Но основное в номере – опять же создание культа личности Мариенгофу. Это и вышеупомянутое его письмо, стихи, его же портрет работы Георгия Якулова, критическая статья «И в хвост, и в гриву», и, наконец, статья Югурты (А. Топоркова) «Поэзия и литература», в которой профессор анализирует творчество «образоносца» и превозносит его до облаков.
И это еще не все. Первым сюрпризом здесь является передовая статья номера под названием «Почти декларация».
Как мы отмечали ранее, во время создания группы имажинистов, была обнародована декларация, под которой подписались шесть человек. Под теперешней – не было ни одной подписи, но указан домашний адрес А. Мариенгофа, что свидетельствовало о безусловном его авторстве. Притом ниже под «Почти декларацией» – «Личная почтовая приписка» – Р. S. – А. Мариенгофа.
Еще одним сюрпризом номера было своего рода принижение ценности, поднятых в предыдущем номере до уровня шекспировского творчества драматических произведений «Пугачев» и «Заговор дураков» Есенина и Мариенгофа.

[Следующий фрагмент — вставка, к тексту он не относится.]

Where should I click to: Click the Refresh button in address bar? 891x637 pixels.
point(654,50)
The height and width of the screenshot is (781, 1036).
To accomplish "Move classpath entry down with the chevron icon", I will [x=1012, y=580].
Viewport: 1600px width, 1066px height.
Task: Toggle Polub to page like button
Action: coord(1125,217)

Вот каким образом, хотя и с большой неохотой, это было подано:
«Имажинизм до 1923 года, как и вся послепушкинская поэзия, не переходил рубрики «г»; мы должны признать, что значительные по размеру имажинистские произведения, как то «Заговор дураков» Мариенгофа и «Пугачев» Есенина, не больше, чем хорошие лирические стихотворения».

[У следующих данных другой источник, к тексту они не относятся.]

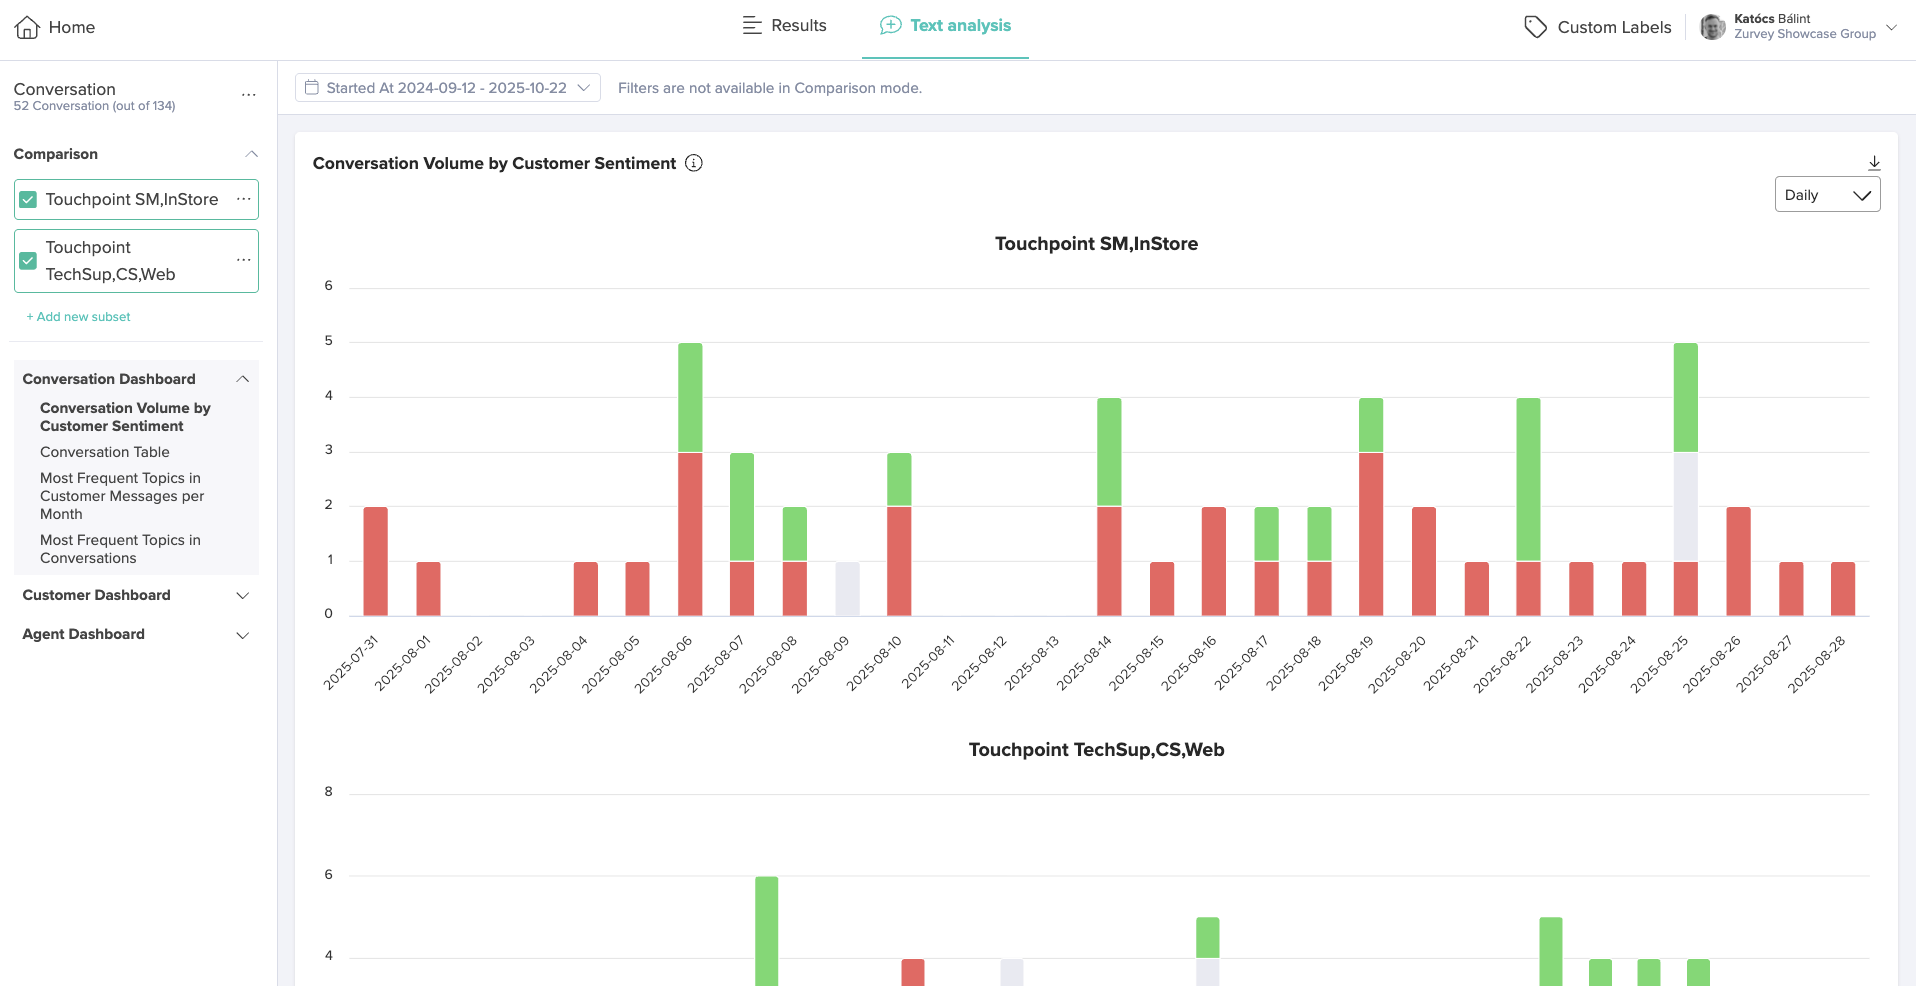Switch to the Results tab
Viewport: 1916px width, 986px height.
pos(785,26)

Весьма симптоматична также «Личная почтовая приписка» – Р. S. – к «Почти декларации». В ней Мариенгоф спорит с журналистом «Правды» Львом Сосновским и рекомендует ему «почитать литер. статьи Л. Троцкого. Например, статью в «Известиях» от 6 июня».
Спрашивается, с какой бы это стати ему учить твердокаменного большевика, одного из организаторов убийства царской семьи, прихвостня Бухарина? Да еще чему? – партийному подходу к литературе! Ведь раньше за Мариенгофом подобного не наблюдалось. И у кого тот должен учиться? Разве у него нет достойного учителя?

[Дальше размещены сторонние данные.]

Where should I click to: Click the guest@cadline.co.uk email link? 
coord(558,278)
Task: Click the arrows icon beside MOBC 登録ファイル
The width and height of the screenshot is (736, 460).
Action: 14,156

Есть. Притом не один. Это и Бухарин, и Троцкий. Но все дело в том, что Мариенгоф уже обласкан Троцким, а тот в условиях болезни Ленина управляет всей страной. Значит, нужно проявить подобострастие и пропагандировать его волю. И, наконец, последний сюрприз – многозначительная фраза о будущем журнала и имажинизма: «Пришло время либо уйти и не коптить небо, либо творить человека и эпоху».
«Почти декларация» написана 1 июня 1923 года. Есенин несколько раз весной сообщал, что вернется в Москву в июне. Встает вопрос: Зачем понадобилось вдруг Мариенгофу единолично, не дожидаясь Есенина, браться за написание такого важного для всей группы имажинистов документа? Тем более – принимать непростое решение: либо уйти, либо творить эпоху?
Абсолютно безошибочно можно сказать, что поставить свой «Заговор дураков» впереди Есенинского «Пугачева» «образоносец» решил сам. Но что касается всех прочих мыслей и инициативы подготовки «Почти декларации», то они, наверняка, были ему подсказаны. И не каким-то начинающим имажинистом, а не меньше, как Троцким или Бухариным. А, может быть, как первым, так и вторым.